_Exercise prompt:_ Exact repetition is the task: copy every entry below.

_Collected data entries:_
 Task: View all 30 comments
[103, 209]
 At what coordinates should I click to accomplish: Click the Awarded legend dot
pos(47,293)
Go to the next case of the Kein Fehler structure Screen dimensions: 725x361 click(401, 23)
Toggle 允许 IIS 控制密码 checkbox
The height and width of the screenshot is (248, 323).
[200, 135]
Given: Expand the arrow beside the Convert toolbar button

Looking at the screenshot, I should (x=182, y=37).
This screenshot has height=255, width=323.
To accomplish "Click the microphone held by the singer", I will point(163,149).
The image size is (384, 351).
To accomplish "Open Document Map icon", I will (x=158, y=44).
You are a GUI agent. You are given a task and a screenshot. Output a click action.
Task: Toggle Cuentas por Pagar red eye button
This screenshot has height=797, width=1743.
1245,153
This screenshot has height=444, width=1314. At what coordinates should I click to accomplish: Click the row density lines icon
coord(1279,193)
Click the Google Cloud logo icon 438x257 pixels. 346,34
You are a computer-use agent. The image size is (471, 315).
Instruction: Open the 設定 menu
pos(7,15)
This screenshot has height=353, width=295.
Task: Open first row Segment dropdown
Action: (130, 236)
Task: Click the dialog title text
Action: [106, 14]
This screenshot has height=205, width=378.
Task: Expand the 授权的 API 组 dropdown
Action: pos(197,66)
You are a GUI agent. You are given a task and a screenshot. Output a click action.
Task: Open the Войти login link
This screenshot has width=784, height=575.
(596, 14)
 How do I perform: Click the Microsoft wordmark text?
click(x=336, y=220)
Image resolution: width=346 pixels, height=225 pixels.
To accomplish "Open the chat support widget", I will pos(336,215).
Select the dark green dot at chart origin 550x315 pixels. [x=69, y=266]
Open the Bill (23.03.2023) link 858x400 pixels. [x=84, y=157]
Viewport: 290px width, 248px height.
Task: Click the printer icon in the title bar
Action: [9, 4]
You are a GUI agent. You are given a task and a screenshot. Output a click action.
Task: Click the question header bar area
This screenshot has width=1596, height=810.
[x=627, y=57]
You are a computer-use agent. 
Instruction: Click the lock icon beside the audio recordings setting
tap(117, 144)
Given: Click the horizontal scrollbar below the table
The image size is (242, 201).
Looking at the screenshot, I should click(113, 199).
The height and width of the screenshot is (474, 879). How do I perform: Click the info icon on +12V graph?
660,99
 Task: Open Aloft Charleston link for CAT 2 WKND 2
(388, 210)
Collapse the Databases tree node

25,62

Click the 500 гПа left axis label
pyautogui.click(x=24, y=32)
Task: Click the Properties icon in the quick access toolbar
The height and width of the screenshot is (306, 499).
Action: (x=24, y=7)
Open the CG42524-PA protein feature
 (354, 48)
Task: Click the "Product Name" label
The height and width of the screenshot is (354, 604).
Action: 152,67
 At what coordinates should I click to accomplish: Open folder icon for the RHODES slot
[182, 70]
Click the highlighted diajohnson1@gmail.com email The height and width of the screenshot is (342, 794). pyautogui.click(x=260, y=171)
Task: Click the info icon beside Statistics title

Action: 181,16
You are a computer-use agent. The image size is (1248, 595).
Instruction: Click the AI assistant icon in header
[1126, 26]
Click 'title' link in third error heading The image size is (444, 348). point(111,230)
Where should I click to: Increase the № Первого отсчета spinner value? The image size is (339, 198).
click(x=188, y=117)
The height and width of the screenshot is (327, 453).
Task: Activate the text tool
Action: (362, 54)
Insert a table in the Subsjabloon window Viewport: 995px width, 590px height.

_Answer below:_
 Task: View all 30 comments
[103, 209]
 At what coordinates should I click to accomplish: Click the Awarded legend dot
pos(47,293)
Go to the next case of the Kein Fehler structure Screen dimensions: 725x361 click(401, 23)
Toggle 允许 IIS 控制密码 checkbox
The height and width of the screenshot is (248, 323).
[200, 135]
Given: Expand the arrow beside the Convert toolbar button

Looking at the screenshot, I should (x=182, y=37).
This screenshot has height=255, width=323.
To accomplish "Click the microphone held by the singer", I will point(163,149).
The image size is (384, 351).
To accomplish "Open Document Map icon", I will (x=158, y=44).
You are a GUI agent. You are given a task and a screenshot. Output a click action.
Task: Toggle Cuentas por Pagar red eye button
This screenshot has height=797, width=1743.
1245,153
This screenshot has height=444, width=1314. At what coordinates should I click to accomplish: Click the row density lines icon
coord(1279,193)
Click the Google Cloud logo icon 438x257 pixels. 346,34
You are a computer-use agent. The image size is (471, 315).
Instruction: Open the 設定 menu
pos(7,15)
This screenshot has height=353, width=295.
Task: Open first row Segment dropdown
Action: (130, 236)
Task: Click the dialog title text
Action: [106, 14]
This screenshot has height=205, width=378.
Task: Expand the 授权的 API 组 dropdown
Action: pos(197,66)
You are a GUI agent. You are given a task and a screenshot. Output a click action.
Task: Open the Войти login link
This screenshot has width=784, height=575.
(596, 14)
 How do I perform: Click the Microsoft wordmark text?
click(x=336, y=220)
Image resolution: width=346 pixels, height=225 pixels.
To accomplish "Open the chat support widget", I will pos(336,215).
Select the dark green dot at chart origin 550x315 pixels. [x=69, y=266]
Open the Bill (23.03.2023) link 858x400 pixels. [x=84, y=157]
Viewport: 290px width, 248px height.
Task: Click the printer icon in the title bar
Action: [9, 4]
You are a GUI agent. You are given a task and a screenshot. Output a click action.
Task: Click the question header bar area
This screenshot has width=1596, height=810.
[x=627, y=57]
You are a computer-use agent. 
Instruction: Click the lock icon beside the audio recordings setting
tap(117, 144)
Given: Click the horizontal scrollbar below the table
The image size is (242, 201).
Looking at the screenshot, I should click(113, 199).
The height and width of the screenshot is (474, 879). How do I perform: Click the info icon on +12V graph?
660,99
 Task: Open Aloft Charleston link for CAT 2 WKND 2
(388, 210)
Collapse the Databases tree node

25,62

Click the 500 гПа left axis label
pyautogui.click(x=24, y=32)
Task: Click the Properties icon in the quick access toolbar
The height and width of the screenshot is (306, 499).
Action: (x=24, y=7)
Open the CG42524-PA protein feature
 (354, 48)
Task: Click the "Product Name" label
The height and width of the screenshot is (354, 604).
Action: 152,67
 At what coordinates should I click to accomplish: Open folder icon for the RHODES slot
[182, 70]
Click the highlighted diajohnson1@gmail.com email The height and width of the screenshot is (342, 794). pyautogui.click(x=260, y=171)
Task: Click the info icon beside Statistics title

Action: 181,16
You are a computer-use agent. The image size is (1248, 595).
Instruction: Click the AI assistant icon in header
[1126, 26]
Click 'title' link in third error heading The image size is (444, 348). point(111,230)
Where should I click to: Increase the № Первого отсчета spinner value? The image size is (339, 198).
click(x=188, y=117)
The height and width of the screenshot is (327, 453).
Task: Activate the text tool
Action: (362, 54)
Insert a table in the Subsjabloon window Viewport: 995px width, 590px height.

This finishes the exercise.